# [TASK TO COMPLETE]
Copy the records below without any changes, but only the part that opens with the line containing "Click the gear" and closes with the line containing "click(x=1580, y=108)", both of those lines included.

□ □ □ □

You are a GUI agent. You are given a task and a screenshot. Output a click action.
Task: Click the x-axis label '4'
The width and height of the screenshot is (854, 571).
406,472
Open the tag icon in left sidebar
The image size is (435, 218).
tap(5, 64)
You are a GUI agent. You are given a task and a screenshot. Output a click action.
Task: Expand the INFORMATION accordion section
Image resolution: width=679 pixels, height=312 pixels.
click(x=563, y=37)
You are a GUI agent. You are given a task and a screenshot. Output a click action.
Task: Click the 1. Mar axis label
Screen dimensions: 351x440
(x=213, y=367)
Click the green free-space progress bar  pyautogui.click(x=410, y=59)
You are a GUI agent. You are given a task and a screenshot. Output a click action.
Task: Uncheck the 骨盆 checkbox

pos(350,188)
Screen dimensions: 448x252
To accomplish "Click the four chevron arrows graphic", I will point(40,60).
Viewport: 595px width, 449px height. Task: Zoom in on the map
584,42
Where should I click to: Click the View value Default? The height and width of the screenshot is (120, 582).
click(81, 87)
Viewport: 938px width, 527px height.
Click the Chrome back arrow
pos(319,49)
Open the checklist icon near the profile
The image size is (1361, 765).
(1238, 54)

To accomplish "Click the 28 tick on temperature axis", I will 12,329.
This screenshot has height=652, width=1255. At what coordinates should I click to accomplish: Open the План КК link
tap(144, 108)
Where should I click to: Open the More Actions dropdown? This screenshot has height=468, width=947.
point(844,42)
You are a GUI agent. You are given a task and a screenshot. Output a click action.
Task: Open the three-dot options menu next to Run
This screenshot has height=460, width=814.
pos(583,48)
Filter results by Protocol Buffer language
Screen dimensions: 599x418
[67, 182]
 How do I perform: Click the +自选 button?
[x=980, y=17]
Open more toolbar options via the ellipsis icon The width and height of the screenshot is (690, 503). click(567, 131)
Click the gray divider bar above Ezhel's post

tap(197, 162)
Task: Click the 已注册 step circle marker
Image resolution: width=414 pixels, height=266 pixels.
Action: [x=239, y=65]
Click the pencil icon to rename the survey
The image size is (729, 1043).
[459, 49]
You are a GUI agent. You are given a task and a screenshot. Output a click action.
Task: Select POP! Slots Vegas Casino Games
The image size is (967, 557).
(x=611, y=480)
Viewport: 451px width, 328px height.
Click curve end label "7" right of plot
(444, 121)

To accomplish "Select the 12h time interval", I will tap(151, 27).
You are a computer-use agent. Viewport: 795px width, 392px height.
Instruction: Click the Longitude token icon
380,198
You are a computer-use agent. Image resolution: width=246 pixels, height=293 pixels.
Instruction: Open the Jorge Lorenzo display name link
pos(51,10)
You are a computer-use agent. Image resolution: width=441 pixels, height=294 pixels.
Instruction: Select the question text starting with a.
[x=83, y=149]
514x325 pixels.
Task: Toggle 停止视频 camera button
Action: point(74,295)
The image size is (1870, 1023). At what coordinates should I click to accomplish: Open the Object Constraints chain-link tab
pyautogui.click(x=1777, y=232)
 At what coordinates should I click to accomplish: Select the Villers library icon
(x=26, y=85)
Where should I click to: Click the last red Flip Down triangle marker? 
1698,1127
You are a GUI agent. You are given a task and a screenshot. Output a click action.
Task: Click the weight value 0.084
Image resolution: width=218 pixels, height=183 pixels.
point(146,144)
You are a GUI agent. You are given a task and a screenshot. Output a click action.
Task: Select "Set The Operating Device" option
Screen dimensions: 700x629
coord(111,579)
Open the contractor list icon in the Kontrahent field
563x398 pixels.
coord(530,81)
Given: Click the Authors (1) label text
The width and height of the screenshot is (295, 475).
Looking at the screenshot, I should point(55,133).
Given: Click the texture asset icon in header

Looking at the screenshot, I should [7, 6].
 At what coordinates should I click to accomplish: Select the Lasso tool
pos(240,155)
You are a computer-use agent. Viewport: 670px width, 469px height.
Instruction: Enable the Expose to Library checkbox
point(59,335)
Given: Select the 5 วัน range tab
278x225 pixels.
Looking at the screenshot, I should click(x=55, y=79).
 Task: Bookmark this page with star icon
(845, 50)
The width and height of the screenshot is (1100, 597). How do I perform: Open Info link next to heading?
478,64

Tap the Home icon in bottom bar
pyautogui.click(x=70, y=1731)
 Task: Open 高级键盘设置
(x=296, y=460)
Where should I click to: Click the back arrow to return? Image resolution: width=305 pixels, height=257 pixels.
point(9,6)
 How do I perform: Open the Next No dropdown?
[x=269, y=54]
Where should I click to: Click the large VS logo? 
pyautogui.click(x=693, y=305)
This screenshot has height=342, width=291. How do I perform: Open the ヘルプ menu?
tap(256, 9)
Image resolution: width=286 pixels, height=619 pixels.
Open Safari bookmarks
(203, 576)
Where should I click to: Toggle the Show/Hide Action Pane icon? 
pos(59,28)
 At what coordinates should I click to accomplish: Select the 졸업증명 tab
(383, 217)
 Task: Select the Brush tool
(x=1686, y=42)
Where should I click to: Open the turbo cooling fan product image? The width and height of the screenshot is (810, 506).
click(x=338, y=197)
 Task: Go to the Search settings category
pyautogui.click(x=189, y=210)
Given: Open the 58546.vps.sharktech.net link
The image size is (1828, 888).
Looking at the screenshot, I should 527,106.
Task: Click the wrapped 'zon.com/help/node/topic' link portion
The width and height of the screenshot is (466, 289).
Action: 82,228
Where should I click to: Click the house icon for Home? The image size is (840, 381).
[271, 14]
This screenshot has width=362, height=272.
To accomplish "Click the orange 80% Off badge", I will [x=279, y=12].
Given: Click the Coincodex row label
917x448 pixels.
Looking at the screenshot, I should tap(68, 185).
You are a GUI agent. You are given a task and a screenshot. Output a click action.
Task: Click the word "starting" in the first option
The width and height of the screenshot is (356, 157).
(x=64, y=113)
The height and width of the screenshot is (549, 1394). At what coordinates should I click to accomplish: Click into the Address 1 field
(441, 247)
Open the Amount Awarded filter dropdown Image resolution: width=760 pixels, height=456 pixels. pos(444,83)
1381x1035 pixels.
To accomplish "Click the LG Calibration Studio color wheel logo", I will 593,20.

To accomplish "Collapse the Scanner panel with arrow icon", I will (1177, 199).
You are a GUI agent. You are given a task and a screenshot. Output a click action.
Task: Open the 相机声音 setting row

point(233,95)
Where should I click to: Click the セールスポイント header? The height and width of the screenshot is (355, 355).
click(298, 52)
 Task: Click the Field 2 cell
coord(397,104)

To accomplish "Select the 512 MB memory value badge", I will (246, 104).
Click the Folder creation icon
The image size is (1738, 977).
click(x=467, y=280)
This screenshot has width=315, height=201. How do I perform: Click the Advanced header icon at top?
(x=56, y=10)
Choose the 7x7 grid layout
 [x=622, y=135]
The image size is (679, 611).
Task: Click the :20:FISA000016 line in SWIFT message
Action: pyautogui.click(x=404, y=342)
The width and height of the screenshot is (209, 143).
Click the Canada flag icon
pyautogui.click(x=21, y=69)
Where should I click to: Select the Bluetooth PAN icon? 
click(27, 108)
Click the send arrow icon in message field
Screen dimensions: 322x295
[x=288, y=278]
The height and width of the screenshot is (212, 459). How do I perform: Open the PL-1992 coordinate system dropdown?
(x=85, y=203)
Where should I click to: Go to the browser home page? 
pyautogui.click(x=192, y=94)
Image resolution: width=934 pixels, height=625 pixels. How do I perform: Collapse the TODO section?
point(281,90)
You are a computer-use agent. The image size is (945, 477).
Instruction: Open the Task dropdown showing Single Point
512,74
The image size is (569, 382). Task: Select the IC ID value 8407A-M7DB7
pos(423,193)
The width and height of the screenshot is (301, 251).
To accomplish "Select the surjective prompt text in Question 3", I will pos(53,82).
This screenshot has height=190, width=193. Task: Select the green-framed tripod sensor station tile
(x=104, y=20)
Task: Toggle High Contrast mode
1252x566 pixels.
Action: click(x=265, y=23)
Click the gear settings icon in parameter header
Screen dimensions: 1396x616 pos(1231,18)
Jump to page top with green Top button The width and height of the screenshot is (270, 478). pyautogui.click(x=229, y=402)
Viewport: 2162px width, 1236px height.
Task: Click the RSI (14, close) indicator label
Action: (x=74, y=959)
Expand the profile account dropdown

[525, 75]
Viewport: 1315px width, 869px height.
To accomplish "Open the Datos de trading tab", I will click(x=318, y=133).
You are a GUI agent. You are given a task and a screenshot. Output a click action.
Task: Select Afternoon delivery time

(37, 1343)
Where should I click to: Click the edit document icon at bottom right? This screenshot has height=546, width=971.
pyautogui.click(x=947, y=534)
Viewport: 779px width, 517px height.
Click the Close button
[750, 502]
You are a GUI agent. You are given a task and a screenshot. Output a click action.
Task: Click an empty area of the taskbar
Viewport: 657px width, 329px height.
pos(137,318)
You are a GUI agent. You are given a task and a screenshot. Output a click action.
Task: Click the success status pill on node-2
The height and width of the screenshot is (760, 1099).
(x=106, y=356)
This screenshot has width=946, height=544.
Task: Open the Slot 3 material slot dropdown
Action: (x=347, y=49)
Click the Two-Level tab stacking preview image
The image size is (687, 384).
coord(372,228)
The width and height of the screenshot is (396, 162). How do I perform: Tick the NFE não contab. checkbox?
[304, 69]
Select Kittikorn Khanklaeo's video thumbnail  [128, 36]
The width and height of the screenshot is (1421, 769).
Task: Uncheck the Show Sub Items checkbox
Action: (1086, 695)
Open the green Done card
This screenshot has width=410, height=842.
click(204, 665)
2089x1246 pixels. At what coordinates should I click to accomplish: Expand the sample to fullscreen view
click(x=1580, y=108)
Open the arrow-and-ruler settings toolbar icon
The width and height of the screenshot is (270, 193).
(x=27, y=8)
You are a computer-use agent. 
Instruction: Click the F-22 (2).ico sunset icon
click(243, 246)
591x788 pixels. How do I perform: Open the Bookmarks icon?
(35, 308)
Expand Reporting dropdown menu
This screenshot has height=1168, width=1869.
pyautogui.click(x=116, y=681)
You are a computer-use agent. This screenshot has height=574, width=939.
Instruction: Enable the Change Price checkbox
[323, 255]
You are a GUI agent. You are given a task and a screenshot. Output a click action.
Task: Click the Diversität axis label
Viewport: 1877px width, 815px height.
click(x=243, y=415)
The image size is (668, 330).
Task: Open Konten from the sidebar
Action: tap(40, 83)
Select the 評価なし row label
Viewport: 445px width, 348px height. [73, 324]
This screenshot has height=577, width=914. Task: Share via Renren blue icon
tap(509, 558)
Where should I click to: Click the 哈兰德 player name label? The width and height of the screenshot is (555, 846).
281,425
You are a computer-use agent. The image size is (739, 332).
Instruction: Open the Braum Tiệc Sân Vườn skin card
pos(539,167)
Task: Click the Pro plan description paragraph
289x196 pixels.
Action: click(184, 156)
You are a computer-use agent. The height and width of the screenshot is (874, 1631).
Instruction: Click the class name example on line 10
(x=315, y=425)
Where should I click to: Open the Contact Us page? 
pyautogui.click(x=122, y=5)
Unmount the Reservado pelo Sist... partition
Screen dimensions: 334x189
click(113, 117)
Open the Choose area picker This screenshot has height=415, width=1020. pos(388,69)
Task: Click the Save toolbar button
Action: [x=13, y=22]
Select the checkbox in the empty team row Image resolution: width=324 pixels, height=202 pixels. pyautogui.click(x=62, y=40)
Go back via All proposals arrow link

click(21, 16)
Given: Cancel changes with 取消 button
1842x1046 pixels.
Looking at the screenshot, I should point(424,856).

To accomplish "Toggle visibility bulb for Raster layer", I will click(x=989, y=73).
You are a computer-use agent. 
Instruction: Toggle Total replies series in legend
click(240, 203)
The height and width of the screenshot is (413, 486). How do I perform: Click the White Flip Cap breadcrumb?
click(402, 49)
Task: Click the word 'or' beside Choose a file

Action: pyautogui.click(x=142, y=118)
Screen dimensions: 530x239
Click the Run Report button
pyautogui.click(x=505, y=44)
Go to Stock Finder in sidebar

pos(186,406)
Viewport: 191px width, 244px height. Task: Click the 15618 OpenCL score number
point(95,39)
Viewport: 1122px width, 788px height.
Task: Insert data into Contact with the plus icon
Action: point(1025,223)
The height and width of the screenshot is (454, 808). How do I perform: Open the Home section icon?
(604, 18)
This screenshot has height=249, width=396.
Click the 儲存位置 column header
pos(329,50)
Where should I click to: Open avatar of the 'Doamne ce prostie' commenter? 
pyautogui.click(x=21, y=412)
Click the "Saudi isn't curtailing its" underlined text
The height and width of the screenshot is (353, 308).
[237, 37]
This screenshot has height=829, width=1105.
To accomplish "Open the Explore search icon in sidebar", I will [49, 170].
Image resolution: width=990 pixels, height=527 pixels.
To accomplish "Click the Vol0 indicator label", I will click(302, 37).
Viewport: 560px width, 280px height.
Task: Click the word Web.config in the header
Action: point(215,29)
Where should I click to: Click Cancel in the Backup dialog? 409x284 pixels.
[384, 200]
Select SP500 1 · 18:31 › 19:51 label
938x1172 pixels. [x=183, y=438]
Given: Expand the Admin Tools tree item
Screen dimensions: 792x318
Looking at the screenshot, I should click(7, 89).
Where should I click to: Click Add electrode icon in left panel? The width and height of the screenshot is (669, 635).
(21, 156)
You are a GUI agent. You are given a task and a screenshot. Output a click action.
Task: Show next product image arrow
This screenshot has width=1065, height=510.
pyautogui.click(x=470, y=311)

□ □ □ □

# [ANSWER FOR THE TASK]
Click the gear settings icon in parameter header
Screen dimensions: 1396x616 pos(1231,18)
Jump to page top with green Top button The width and height of the screenshot is (270, 478). pyautogui.click(x=229, y=402)
Viewport: 2162px width, 1236px height.
Task: Click the RSI (14, close) indicator label
Action: (x=74, y=959)
Expand the profile account dropdown

[525, 75]
Viewport: 1315px width, 869px height.
To accomplish "Open the Datos de trading tab", I will click(x=318, y=133).
You are a GUI agent. You are given a task and a screenshot. Output a click action.
Task: Select Afternoon delivery time

(37, 1343)
Where should I click to: Click the edit document icon at bottom right? This screenshot has height=546, width=971.
pyautogui.click(x=947, y=534)
Viewport: 779px width, 517px height.
Click the Close button
[750, 502]
You are a GUI agent. You are given a task and a screenshot. Output a click action.
Task: Click an empty area of the taskbar
Viewport: 657px width, 329px height.
pos(137,318)
You are a GUI agent. You are given a task and a screenshot. Output a click action.
Task: Click the success status pill on node-2
The height and width of the screenshot is (760, 1099).
(x=106, y=356)
This screenshot has width=946, height=544.
Task: Open the Slot 3 material slot dropdown
Action: (x=347, y=49)
Click the Two-Level tab stacking preview image
The image size is (687, 384).
coord(372,228)
The width and height of the screenshot is (396, 162). How do I perform: Tick the NFE não contab. checkbox?
[304, 69]
Select Kittikorn Khanklaeo's video thumbnail  [128, 36]
The width and height of the screenshot is (1421, 769).
Task: Uncheck the Show Sub Items checkbox
Action: (1086, 695)
Open the green Done card
This screenshot has width=410, height=842.
click(204, 665)
2089x1246 pixels. At what coordinates should I click to accomplish: Expand the sample to fullscreen view
click(x=1580, y=108)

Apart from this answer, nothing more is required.